(THE RECORDS)

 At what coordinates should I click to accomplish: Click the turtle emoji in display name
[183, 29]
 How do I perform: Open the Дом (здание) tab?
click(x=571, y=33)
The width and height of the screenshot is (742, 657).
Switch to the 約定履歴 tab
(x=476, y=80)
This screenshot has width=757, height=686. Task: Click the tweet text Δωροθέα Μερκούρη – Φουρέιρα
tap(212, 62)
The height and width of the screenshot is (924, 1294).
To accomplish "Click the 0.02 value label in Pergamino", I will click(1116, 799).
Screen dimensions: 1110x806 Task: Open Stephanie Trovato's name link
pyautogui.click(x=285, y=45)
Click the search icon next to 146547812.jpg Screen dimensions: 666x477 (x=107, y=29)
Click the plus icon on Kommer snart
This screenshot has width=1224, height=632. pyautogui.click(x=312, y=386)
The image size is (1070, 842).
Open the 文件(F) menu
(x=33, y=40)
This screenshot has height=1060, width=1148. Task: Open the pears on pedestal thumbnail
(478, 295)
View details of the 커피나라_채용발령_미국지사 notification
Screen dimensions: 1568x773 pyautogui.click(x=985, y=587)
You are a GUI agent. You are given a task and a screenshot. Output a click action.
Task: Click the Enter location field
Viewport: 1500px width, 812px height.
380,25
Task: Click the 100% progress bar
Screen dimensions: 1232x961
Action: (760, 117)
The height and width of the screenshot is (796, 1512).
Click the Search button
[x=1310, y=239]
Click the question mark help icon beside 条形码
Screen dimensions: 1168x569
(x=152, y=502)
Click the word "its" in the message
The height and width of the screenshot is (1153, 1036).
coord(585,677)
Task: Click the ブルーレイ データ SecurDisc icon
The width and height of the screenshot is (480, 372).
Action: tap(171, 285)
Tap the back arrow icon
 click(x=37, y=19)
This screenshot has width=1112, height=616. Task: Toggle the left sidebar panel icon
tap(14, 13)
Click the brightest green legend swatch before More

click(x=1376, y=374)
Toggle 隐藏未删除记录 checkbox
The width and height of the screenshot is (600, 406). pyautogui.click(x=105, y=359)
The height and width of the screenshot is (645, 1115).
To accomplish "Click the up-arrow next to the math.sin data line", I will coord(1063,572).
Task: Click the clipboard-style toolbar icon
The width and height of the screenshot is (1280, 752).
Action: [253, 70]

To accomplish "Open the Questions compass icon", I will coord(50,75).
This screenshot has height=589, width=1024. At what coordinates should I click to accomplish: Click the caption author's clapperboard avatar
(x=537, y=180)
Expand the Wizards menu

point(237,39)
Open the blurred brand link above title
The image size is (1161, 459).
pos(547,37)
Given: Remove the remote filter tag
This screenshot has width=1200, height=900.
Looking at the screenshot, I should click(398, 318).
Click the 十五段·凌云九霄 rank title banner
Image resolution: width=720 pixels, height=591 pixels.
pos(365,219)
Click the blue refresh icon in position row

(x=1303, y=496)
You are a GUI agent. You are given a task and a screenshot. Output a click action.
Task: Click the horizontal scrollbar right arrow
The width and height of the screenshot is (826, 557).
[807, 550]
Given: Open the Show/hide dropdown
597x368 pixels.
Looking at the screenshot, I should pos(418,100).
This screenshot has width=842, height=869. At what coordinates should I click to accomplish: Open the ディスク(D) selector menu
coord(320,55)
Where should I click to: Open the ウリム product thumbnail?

(End THE RECORDS)

EXERCISE DIRECTIONS:
Filter the data above, keeping only lines that include the string "next".

RESPONSE AREA:
Click the search icon next to 146547812.jpg Screen dimensions: 666x477 (x=107, y=29)
To accomplish "Click the up-arrow next to the math.sin data line", I will coord(1063,572).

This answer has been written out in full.